Die technische Ausstattung der Anlage ist auf Effizienz ausgerichtet. Vorkehrungen für eine nachträgliche Installation einer Photovoltaikanlage wurden vollständig getroffen. Für die Intralogistik werden elektrische Antriebstechnologien eingesetzt; dies umfasst Elektrostapler sowie elektrisch betriebene Shuttle-Systeme für die Regalbedienung, welche zur Reduktion von Emissionen beitragen. Die dafür notwendige Ladeinfrastruktur ist im Gesamtkonzept integriert. Ein weiteres Merkmal ist die mehrgeschossige, teilautomatisierte Maschinenaufstellung auf einer Stahlpodestkonstruktion, die eine kompakte Flächennutzung und kurze Materialwege ermöglichen soll.
Kontinuierliche Zusammenarbeit und Planungsmethodik
Lorenz Consult und die Schaumann Group verbindet eine langjährige Partnerschaft in der Planungsabstimmung, aus der bereits verschiedene Projekte in Deutschland und Österreich resultierten, darunter an Standorten in Feuchtwangen, Eilsleben und für Lactosan in Österreich. Christian Kaspras, Leiter Konzern Technik bei der Huelsenberg Holding, betonte, dass das aktuelle Projekt in Taufkirchen aufgrund seiner spezifischen Anforderungen besondere Ansprüche an die Planung, Koordination und Umsetzung stellt.
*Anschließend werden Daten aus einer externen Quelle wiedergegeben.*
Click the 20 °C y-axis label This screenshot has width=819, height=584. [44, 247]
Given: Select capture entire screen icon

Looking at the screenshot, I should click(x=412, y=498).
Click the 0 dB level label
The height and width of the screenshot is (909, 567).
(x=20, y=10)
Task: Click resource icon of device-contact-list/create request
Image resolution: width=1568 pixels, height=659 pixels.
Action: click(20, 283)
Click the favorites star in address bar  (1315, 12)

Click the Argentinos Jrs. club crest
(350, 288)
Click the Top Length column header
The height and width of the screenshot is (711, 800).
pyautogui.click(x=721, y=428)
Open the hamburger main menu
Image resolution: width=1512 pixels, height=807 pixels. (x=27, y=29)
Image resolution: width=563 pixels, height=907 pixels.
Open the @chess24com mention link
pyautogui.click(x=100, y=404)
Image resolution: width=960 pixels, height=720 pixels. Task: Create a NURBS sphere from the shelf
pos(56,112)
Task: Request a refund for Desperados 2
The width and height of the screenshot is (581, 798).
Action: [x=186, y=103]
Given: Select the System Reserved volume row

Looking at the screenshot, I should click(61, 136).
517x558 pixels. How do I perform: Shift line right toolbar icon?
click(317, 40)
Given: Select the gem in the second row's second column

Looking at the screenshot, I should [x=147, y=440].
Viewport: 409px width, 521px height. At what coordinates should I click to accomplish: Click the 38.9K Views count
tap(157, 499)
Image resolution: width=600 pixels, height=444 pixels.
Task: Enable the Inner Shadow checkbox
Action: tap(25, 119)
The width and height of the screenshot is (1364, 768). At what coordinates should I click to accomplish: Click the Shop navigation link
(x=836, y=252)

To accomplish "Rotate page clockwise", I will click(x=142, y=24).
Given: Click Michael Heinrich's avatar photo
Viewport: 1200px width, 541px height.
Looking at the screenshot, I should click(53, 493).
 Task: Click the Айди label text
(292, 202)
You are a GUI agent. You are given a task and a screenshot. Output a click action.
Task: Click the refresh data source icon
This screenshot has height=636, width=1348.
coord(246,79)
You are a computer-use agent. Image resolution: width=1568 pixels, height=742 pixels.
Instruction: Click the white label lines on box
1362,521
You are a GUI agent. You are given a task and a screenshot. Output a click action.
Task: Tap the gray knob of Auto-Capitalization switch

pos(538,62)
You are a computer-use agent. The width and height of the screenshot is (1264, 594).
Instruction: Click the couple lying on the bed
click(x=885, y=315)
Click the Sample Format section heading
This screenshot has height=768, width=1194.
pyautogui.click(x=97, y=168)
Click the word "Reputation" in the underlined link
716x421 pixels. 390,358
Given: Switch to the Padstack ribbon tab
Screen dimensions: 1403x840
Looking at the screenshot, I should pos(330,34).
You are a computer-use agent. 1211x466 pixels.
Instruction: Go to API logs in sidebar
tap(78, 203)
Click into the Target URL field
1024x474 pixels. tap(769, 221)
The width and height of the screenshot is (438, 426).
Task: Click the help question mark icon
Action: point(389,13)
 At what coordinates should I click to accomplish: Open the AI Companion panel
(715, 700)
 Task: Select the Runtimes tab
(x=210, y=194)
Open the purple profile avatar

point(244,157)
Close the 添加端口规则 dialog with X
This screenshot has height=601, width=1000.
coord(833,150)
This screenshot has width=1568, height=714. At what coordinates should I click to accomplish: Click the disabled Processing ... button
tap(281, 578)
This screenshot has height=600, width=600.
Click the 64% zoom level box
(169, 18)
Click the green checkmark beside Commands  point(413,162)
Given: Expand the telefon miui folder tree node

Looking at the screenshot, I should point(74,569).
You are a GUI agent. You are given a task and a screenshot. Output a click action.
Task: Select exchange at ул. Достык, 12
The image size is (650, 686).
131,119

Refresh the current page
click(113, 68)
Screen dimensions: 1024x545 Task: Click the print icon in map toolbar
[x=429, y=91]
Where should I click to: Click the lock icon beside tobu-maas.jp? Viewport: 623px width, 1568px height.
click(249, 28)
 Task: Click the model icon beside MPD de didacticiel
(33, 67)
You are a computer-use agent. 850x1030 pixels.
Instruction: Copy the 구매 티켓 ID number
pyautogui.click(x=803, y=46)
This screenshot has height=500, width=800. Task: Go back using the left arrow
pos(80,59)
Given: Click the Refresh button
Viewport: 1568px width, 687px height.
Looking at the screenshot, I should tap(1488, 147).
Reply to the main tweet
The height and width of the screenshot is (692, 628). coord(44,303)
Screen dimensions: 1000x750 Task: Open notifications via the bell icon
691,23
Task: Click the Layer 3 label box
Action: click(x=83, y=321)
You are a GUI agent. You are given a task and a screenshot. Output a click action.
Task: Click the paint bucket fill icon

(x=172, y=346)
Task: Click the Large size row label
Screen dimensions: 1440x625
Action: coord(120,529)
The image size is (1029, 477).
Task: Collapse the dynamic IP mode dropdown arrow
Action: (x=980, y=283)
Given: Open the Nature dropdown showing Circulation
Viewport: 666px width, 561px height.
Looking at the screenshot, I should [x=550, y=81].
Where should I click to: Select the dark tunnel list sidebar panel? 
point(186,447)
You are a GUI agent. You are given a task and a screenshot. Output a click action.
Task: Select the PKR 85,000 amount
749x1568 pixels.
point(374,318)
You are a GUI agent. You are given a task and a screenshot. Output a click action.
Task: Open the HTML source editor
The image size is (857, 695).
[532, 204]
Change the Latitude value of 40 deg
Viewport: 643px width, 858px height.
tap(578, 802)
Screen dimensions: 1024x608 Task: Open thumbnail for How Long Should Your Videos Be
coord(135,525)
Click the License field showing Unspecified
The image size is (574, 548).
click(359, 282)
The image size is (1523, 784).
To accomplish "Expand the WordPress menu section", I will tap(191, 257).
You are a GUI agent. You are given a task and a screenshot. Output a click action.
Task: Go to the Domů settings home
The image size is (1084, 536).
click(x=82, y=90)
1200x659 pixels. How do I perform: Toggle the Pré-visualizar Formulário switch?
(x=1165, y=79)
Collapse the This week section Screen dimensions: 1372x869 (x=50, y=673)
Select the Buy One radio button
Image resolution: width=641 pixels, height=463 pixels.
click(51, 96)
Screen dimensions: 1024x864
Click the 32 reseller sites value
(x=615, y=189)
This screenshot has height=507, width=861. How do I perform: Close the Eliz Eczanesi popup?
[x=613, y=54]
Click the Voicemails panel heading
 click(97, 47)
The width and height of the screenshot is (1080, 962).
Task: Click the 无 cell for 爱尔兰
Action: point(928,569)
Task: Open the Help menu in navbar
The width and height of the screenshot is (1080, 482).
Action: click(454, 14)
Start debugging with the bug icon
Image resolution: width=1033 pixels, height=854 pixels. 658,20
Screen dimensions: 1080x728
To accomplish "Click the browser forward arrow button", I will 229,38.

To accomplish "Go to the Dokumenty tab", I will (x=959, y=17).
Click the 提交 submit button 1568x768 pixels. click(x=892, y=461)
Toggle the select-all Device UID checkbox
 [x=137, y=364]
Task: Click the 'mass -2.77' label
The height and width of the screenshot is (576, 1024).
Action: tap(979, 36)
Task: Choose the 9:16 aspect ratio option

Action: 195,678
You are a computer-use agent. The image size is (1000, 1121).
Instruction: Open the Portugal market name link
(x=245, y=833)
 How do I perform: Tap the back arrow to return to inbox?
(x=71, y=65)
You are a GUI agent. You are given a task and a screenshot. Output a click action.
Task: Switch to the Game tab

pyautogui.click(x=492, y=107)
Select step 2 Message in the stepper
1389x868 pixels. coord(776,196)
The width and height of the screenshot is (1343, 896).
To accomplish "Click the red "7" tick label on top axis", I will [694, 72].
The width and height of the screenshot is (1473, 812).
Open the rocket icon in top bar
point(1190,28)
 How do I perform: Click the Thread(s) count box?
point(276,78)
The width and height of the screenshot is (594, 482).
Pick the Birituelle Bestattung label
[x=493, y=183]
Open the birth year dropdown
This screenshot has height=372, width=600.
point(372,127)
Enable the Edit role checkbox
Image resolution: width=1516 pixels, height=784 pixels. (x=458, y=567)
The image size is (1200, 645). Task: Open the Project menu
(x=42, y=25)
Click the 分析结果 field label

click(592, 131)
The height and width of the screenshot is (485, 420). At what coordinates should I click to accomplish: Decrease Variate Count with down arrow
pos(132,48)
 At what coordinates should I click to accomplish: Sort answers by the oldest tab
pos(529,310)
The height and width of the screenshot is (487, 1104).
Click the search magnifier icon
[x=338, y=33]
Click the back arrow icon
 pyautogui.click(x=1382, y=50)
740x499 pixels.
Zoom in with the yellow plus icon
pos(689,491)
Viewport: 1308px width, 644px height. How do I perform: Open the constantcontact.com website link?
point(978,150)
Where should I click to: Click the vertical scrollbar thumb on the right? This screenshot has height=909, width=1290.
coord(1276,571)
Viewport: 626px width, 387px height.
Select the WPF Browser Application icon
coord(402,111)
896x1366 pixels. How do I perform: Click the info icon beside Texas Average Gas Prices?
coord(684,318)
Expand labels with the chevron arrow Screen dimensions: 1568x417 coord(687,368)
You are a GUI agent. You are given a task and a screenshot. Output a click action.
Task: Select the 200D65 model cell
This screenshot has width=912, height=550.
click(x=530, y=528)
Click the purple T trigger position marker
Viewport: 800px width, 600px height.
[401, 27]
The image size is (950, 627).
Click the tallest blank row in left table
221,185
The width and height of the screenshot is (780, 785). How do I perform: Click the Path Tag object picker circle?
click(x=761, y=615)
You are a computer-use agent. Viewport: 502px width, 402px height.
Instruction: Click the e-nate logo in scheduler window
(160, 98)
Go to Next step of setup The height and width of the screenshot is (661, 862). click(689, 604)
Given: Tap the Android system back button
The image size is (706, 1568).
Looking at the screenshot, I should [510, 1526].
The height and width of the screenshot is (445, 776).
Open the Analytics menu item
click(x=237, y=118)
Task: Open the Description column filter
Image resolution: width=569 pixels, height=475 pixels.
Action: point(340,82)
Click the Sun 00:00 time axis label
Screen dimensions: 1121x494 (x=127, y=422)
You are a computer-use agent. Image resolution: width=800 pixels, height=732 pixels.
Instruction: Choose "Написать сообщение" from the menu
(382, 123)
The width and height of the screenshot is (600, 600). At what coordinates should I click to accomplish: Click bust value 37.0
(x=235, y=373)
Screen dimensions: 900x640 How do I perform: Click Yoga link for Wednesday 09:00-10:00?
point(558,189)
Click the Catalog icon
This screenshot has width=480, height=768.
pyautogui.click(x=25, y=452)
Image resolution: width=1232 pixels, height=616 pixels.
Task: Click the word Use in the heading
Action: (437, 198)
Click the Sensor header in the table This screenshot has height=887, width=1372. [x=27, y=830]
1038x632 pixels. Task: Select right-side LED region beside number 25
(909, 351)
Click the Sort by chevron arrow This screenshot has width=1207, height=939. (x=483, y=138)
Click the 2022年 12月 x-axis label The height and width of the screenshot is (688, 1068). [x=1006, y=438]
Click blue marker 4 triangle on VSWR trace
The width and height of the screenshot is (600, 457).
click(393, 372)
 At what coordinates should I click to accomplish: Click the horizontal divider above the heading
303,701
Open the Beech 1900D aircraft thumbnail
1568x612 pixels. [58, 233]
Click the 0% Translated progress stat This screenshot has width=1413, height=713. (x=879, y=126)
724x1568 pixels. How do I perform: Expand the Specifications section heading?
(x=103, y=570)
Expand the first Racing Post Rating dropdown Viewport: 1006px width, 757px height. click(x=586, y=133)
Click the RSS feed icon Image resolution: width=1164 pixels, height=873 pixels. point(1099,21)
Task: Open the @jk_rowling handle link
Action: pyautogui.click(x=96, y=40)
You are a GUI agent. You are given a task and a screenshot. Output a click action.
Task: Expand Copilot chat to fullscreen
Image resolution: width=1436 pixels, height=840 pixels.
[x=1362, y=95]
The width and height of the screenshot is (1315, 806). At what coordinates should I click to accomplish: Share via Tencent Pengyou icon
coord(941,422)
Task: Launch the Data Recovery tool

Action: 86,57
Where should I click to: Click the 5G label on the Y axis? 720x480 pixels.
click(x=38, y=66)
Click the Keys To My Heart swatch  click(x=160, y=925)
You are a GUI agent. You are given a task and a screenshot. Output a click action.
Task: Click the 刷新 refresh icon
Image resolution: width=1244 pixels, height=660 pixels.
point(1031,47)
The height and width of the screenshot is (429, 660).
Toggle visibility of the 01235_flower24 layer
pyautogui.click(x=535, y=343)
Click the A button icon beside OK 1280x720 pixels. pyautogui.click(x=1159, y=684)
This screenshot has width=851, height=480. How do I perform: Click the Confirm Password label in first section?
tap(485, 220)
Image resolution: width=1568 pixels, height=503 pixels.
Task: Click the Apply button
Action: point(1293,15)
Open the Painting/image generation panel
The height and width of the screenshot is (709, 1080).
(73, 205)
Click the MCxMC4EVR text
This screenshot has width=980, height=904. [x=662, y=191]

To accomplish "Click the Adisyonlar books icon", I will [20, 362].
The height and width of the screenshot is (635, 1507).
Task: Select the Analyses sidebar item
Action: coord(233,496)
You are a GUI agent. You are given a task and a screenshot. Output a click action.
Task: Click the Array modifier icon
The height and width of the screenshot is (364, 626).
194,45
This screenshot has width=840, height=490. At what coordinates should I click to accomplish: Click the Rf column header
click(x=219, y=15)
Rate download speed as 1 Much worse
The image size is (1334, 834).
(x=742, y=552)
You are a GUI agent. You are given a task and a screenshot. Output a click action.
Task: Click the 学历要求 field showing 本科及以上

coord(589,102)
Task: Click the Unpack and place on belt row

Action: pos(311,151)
Die bewährte Zusammenarbeit mit Lorenz Consult werde hierbei als verlässliche Grundlage betrachtet, da sie fachliche Qualität, Kontinuität und ein gemeinsames Verständnis der Projektziele miteinschließt.
Für den Bau in Taufkirchen nutzt Lorenz Consult ein etabliertes Netzwerk von Partnern. Die Planung erfolgt unter Anwendung der BIM-Methodik, bei der sämtliche Komponenten der Technischen Gebäudeausrüstung (TGA) in einem gemeinsamen 3D-Modell koordiniert werden. Diese Vorgehensweise ermöglicht die frühzeitige Identifikation und Behebung von Planungskollisionen, wodurch Nacharbeiten in späteren Projektphasen vermieden werden können. Eine vorausschauende Ausschreibungsstrategie und eine enge Zusammenarbeit der Projektbeteiligten ermöglichten in diesem Fall einen Baustart drei Wochen vor dem ursprünglich geplanten Termin. Dies sichert einen ausreichenden Zeitrahmen für die Fertigstellung des Rohbaus vor dem Winter und ermöglicht den Innenausbau über die Wintermonate hinweg.